En juin 2018, le ministère de l’Énergie des EAU a délivré une licence de production d’énergie pour les quatre tranches de Barakah. En février 2020, la FANR a accordé l’autorisation d’exploiter la tranche 1. Le chargement en combustible a débuté peu après, et la tranche a été raccordée au réseau en août 2020, pour ensuite atteindre sa pleine puissance en décembre de la même année et entrer en service commercial en avril 2021. ENEC a annoncé l’achèvement de la tranche 2 en juillet 2020 et en a obtenu le permis d’exploitation en mars 2021, lançant alors sans attendre le chargement en combustible. La tranche 2 a été mise en service en août 2021 et raccordée au réseau un mois plus tard. La construction de la tranche 3 a été achevée en novembre 2021. L’autorisation d’exploiter a été délivrée en juin 2022, et le réacteur a pour la première fois injecté de l’électricité dans le réseau en octobre 2022. Il est en service commercial depuis février 2023. Le chargement en combustible de Barakah 4 s’est achevé en décembre 2023. Le réacteur a ainsi pu diverger pour la première fois le 1er mars 2024.

Une mise en œuvre rapide et de bonnes notes
Lorsque les EAU ont lancé leur programme nucléaire en 2008, l’opinion communément admise était que les programmes de ce genre sont généralement développés petit à petit, avec une certaine lenteur. Comment les EAU ont-ils déjoué ce pronostic? En mettant en œuvre toute une série de mesures en parallèle. Ainsi, ils ont au départ fait appel à des spécialistes étrangers expérimentés, puis ont formé leur propre personnel au fur et à mesure de l’avancement du projet. Ils ont en outre choisi un constructeur de réacteurs chevronné, qui avait déjà démontré sa capacité à respecter à la fois les délais et le budget impartis. En janvier 2011, une mission INIR (Integrated Nuclear Infrastructure Review) menée par l’AIEA a conclu que les EAU avaient suivi correctement l’«approche par étapes» préconisée par l’organisation pour ce type de pays. Parmi les bonnes pratiques identifiées par la mission figuraient la coopération entre les autorités de réglementation et les services publics (sans que leur indépendance s’en trouve entravée), le développement des ressources humaines, un système de management bien structuré et une forte culture de la sûreté. En outre, ENEC a adhéré à l’Association mondiale des exploitants nucléaires (WANO) afin de bénéficier dès le départ de ses procédures d’évaluation par les pairs (peer review) et de garantir ainsi des normes de sûreté élevées.
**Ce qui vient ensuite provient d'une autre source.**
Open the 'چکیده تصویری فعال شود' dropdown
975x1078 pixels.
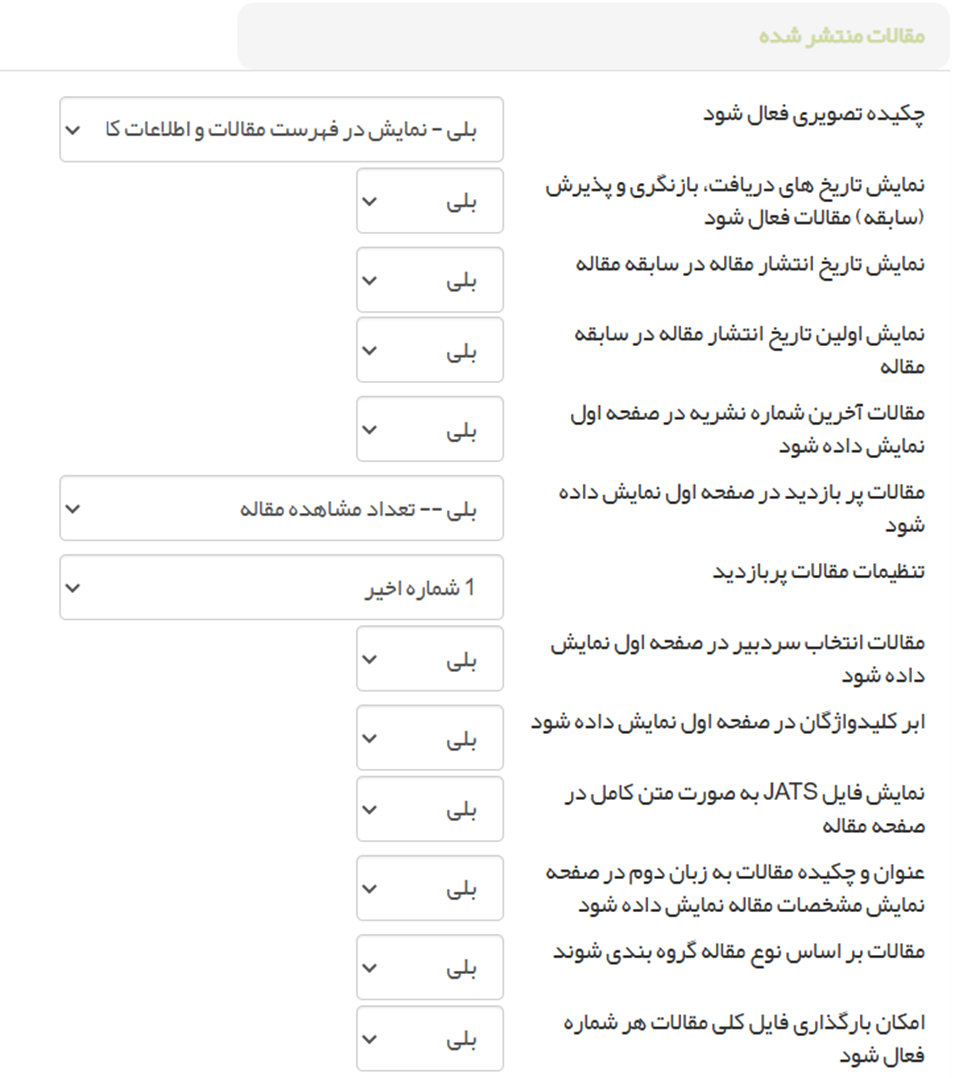click(281, 129)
Autres projets de développement de l’atome
En 2010, ENEC a repris les négociations avec les soumissionnaires non retenus, Areva et GE Hitachi, en vue d’une collaboration dans des domaines nucléaires apparentés. En novembre 2013, la Dubai Electricity & Water Authority a annoncé qu’elle s’était fixé pour but de porter le nucléaire à 12% de ses capacités d’approvisionnement en électricité d’ici 2030, principalement à partir de la centrale nucléaire de Barakah à Abu Dhabi, mais éventuellement aussi, à un moment donné, à partir d’une centrale à Dubaï. Cet objectif figure dans la stratégie énergétique intégrée de Dubaï pour 2030. Quant à la nouvelle stratégie en matière d’énergies propres des EAU, annoncée en janvier 2017, elle prévoit des investissements de 163 milliards de dollars d’ici 2050 afin de mettre en place une production d’énergie issue à 44% des énergies renouvelables, à 6% du nucléaire, à 38% du gaz et à 12% du charbon propre. La stratégie en matière d’énergies propres de Dubaï pour 2050 est moins ambitieuse: elle vise à atteindre d’ici 2030 une production issue à 25% du solaire, à 7% du nucléaire, 61% du gaz et à 7% de charbon propre. Dans une interview accordée au podcast «Decouple», le CEO d’ENEC, Mohamed Al Hammadi, a par ailleurs laissé entendre que le site de Barakah avait été initialement conçu pour accueillir huit réacteurs et qu’il était donc doté du nombre correspondant de canaux d’eau de refroidissement.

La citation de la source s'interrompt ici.